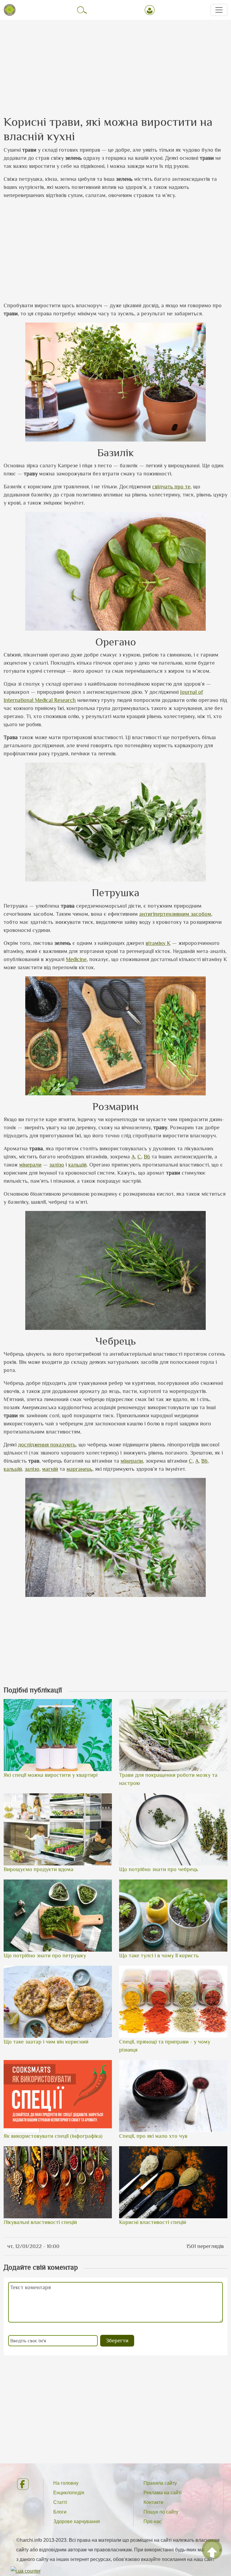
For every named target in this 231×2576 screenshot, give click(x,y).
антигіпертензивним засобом (175, 914)
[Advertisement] (115, 62)
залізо (56, 1165)
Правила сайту (160, 2483)
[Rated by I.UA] (26, 2570)
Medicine (76, 959)
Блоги (59, 2511)
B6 (147, 1157)
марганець (79, 1469)
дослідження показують (47, 1445)
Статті (60, 2502)
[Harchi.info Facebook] (25, 2484)
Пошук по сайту (160, 2511)
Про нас (152, 2521)
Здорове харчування (76, 2521)
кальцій (77, 1165)
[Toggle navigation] (219, 10)
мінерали (30, 1165)
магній (50, 1469)
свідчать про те (171, 487)
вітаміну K (158, 943)
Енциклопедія (68, 2492)
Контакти (153, 2502)
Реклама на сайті (162, 2492)
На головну (66, 2483)
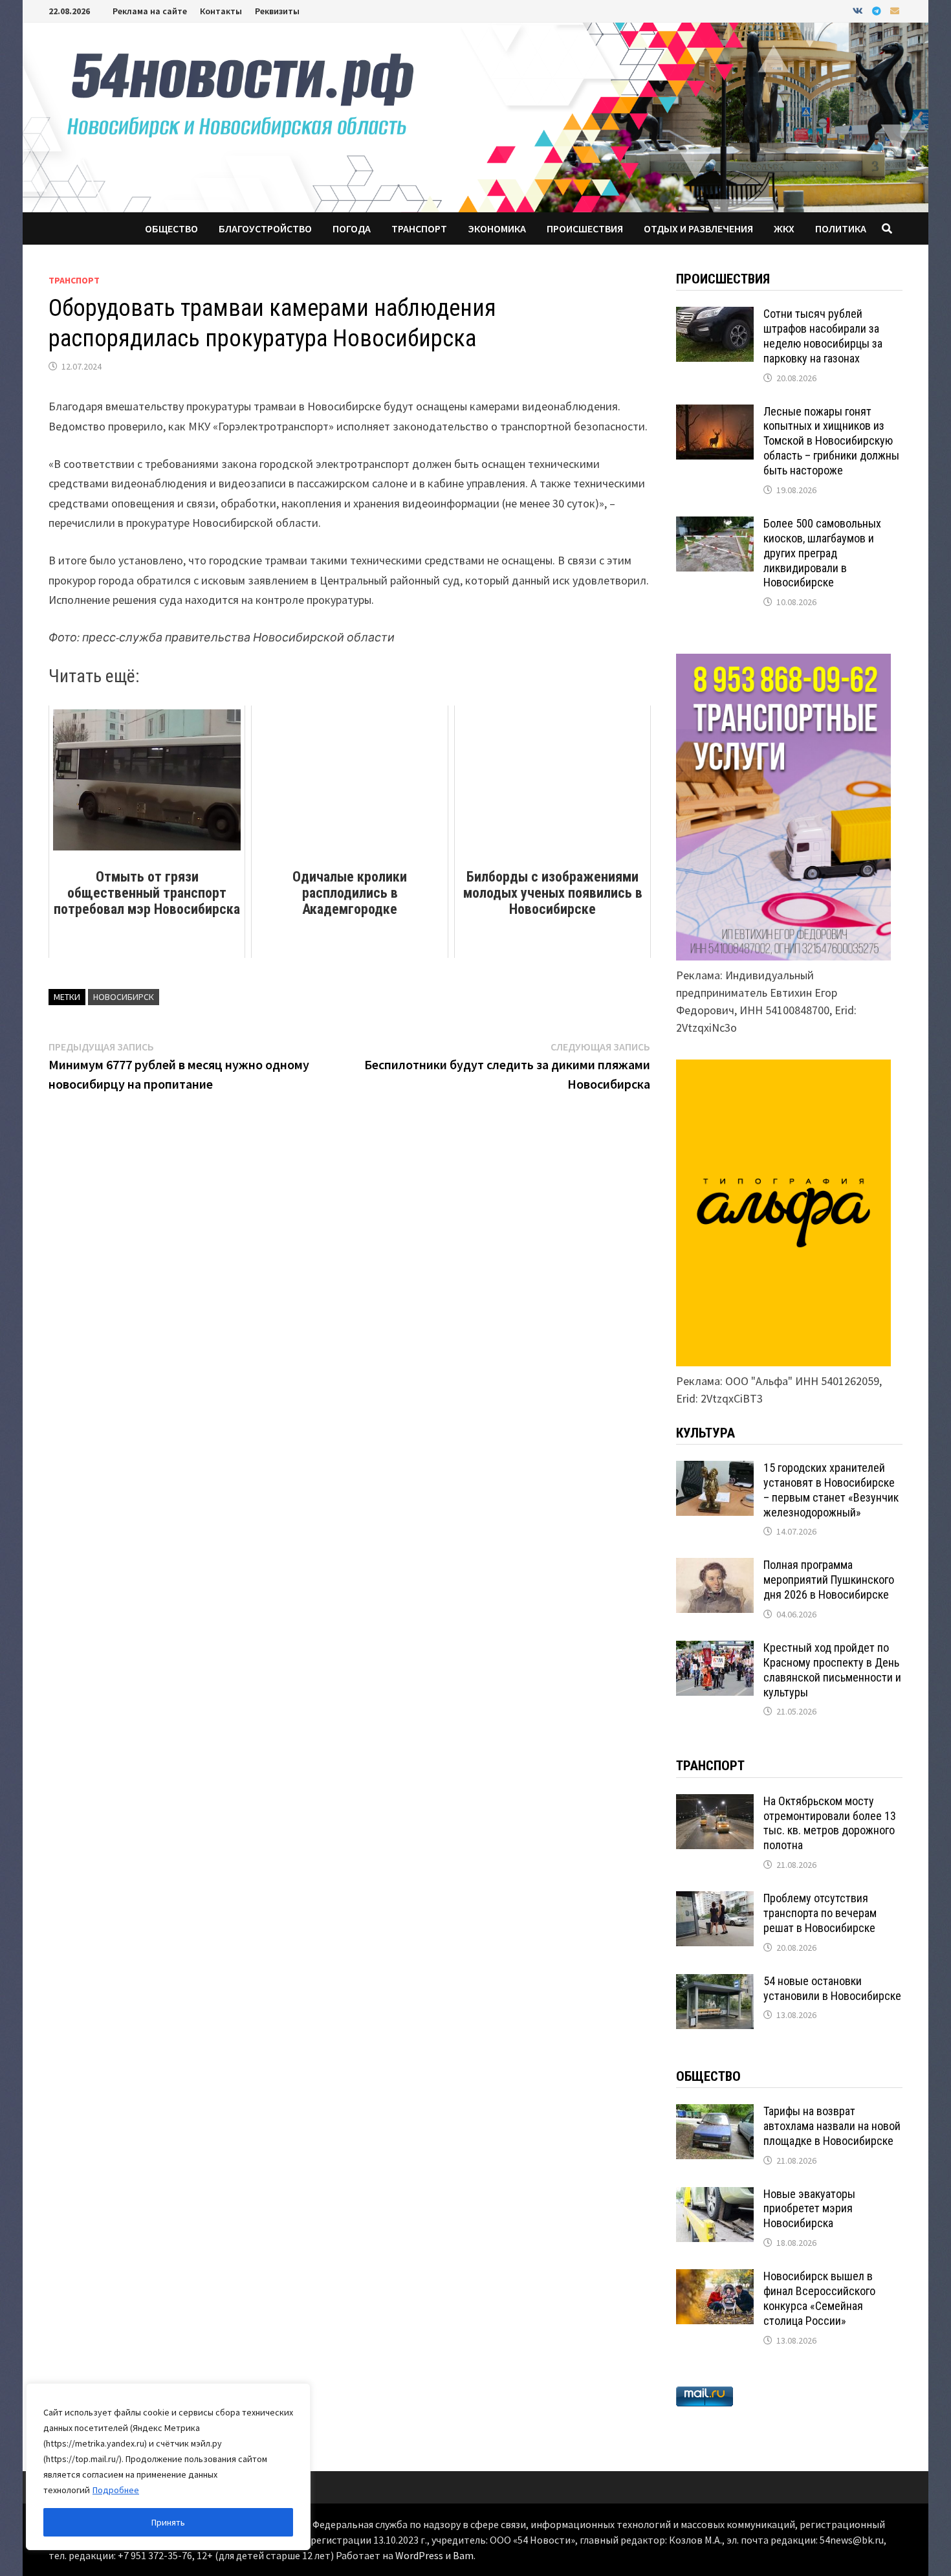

§ **DESCRIPTION OF THE TASK**:
Using the data above, write out every line exactly, leaving the images behind.

§ **ANSWER SECTION**:
For every named target in this 231×2576 screenshot, give click(x,y).
антигіпертензивним засобом (175, 914)
[Advertisement] (115, 62)
залізо (56, 1165)
Правила сайту (160, 2483)
[Rated by I.UA] (26, 2570)
Medicine (76, 959)
Блоги (59, 2511)
B6 (147, 1157)
марганець (79, 1469)
дослідження показують (47, 1445)
Статті (60, 2502)
[Harchi.info Facebook] (25, 2484)
Пошук по сайту (160, 2511)
Про нас (152, 2521)
Здорове харчування (76, 2521)
кальцій (77, 1165)
[Toggle navigation] (219, 10)
мінерали (30, 1165)
магній (50, 1469)
свідчать про те (171, 487)
вітаміну K (158, 943)
Енциклопедія (68, 2492)
Контакти (153, 2502)
Реклама на сайті (162, 2492)
На головну (66, 2483)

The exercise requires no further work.